— Start RECORDED DATA —

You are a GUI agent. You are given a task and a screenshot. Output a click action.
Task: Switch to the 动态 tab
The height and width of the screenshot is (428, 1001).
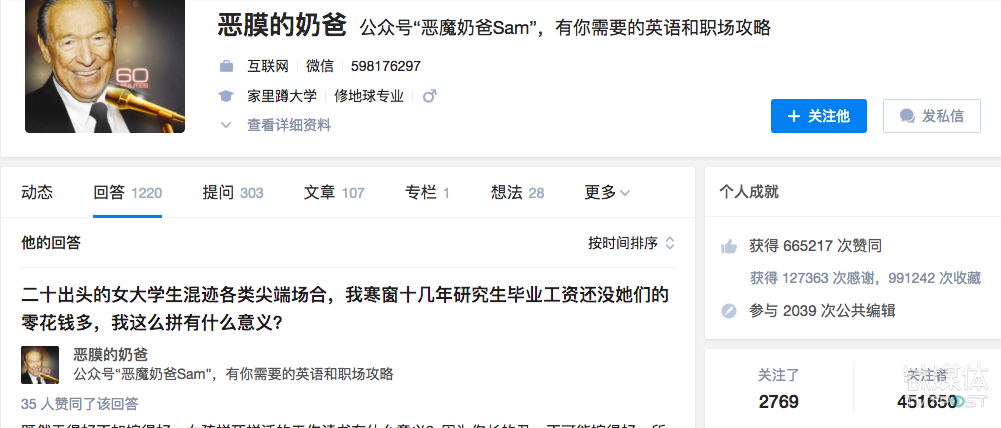coord(37,192)
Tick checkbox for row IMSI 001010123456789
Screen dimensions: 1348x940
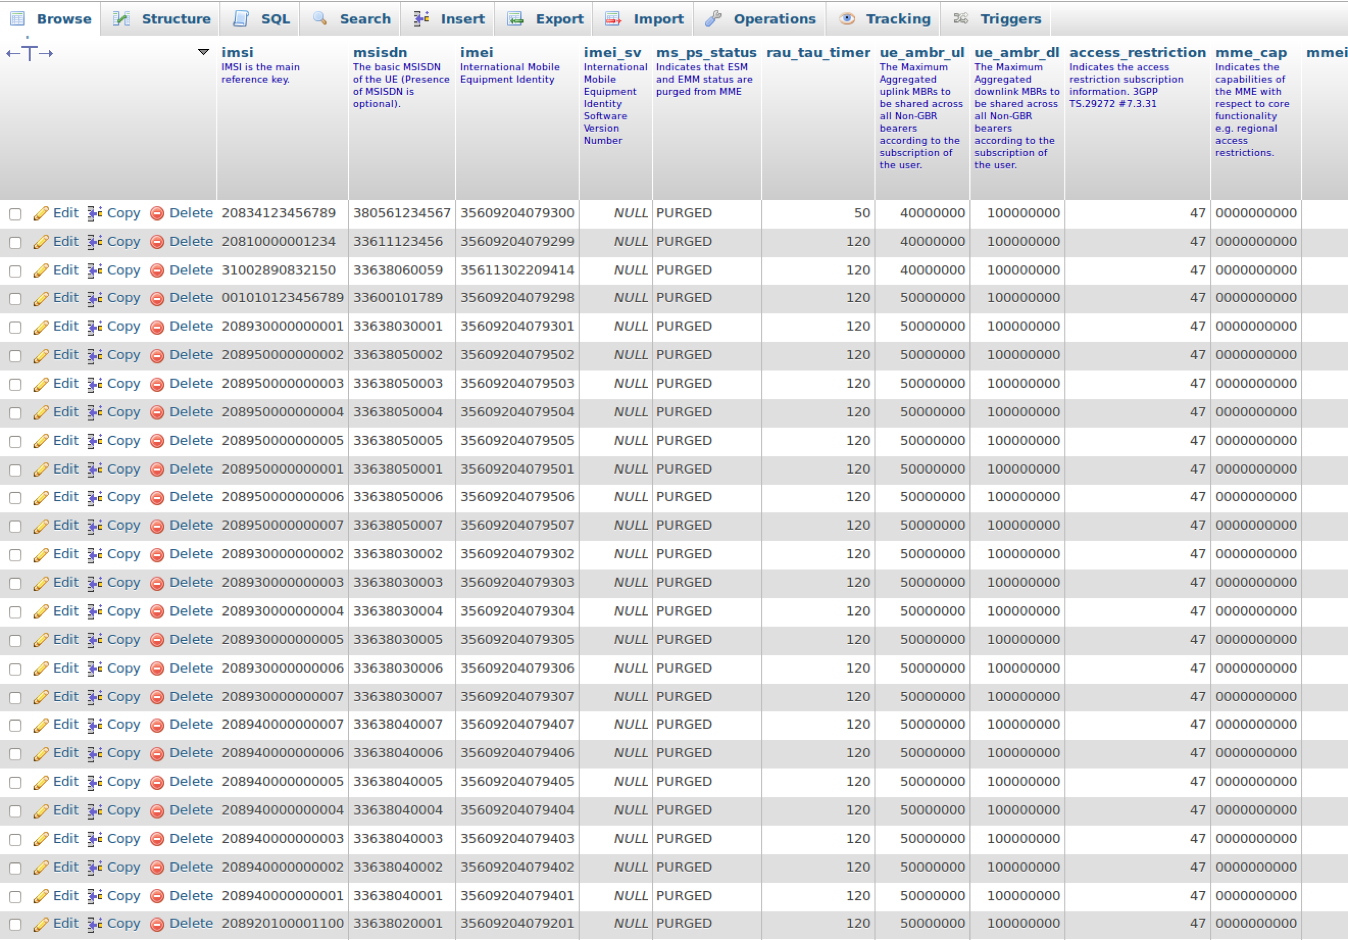(15, 299)
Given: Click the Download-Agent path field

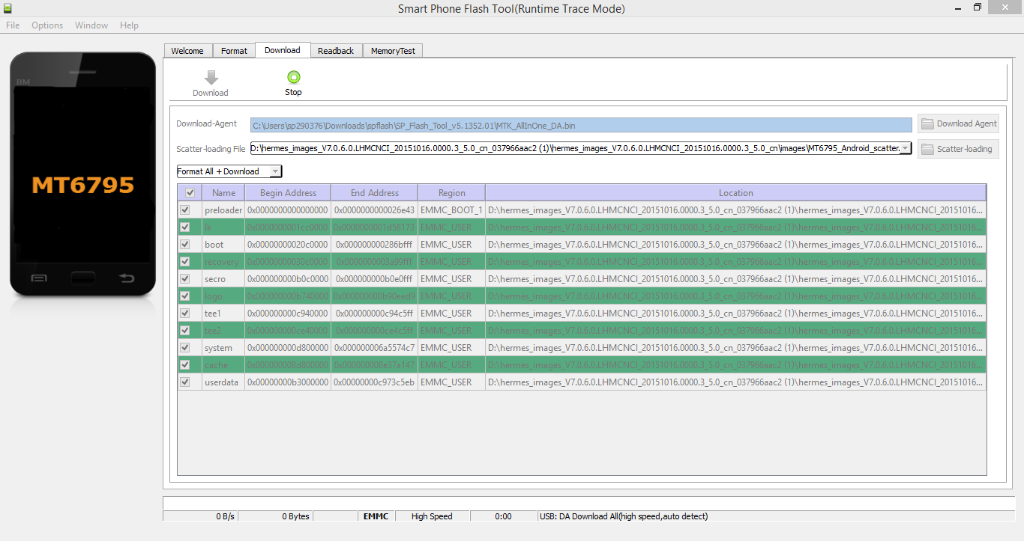Looking at the screenshot, I should pyautogui.click(x=580, y=125).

— End RECORDED DATA —

EXERCISE DETAILS —
Copy out the text of every item above word for word, leaving the pictures out.

PROBLEM SOLUTION —
You are a GUI agent. You are given a task and a screenshot. Output a click action.
Task: Switch to the 动态 tab
The height and width of the screenshot is (428, 1001).
coord(37,192)
Tick checkbox for row IMSI 001010123456789
Screen dimensions: 1348x940
(15, 299)
Given: Click the Download-Agent path field

Looking at the screenshot, I should pyautogui.click(x=580, y=125).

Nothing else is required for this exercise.